▶ **Your goal**: In your copy, leave out all pictures and reproduce every entry exactly.

▶ **Collected data entries**:
'''

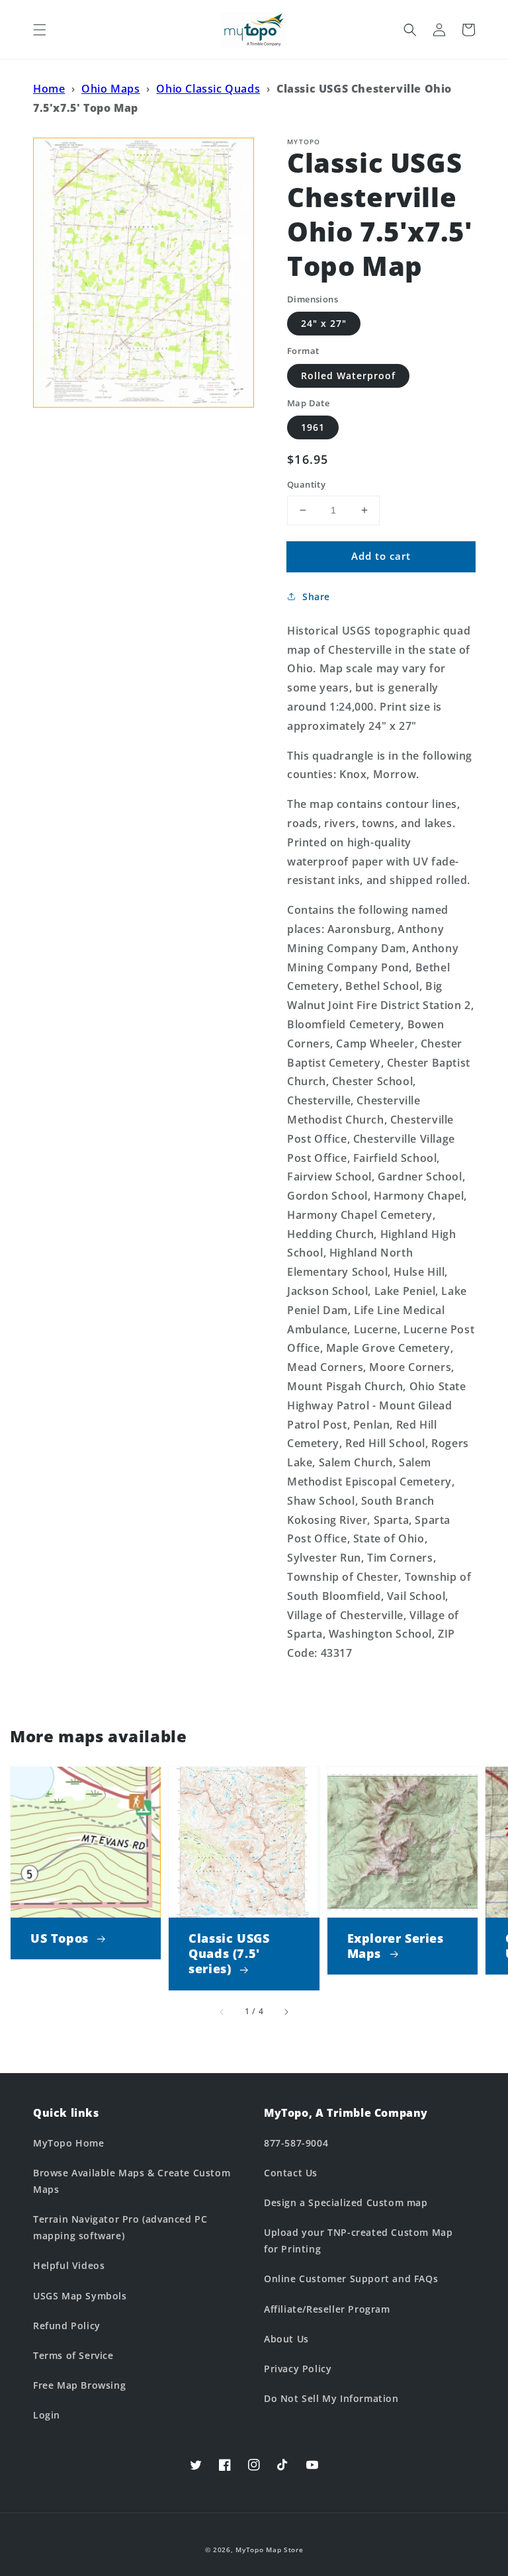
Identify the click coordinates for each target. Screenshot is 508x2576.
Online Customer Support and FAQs (351, 2278)
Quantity (306, 484)
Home (49, 88)
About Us (286, 2338)
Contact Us (291, 2172)
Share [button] (316, 596)
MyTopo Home (69, 2143)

'''

▶ **Final answer**:
Identify the click coordinates for each target. Screenshot is 508x2576.
Online Customer Support and FAQs (351, 2278)
Quantity (306, 484)
Home (49, 88)
About Us (286, 2338)
Contact Us (291, 2172)
Share [button] (316, 596)
MyTopo Home (69, 2143)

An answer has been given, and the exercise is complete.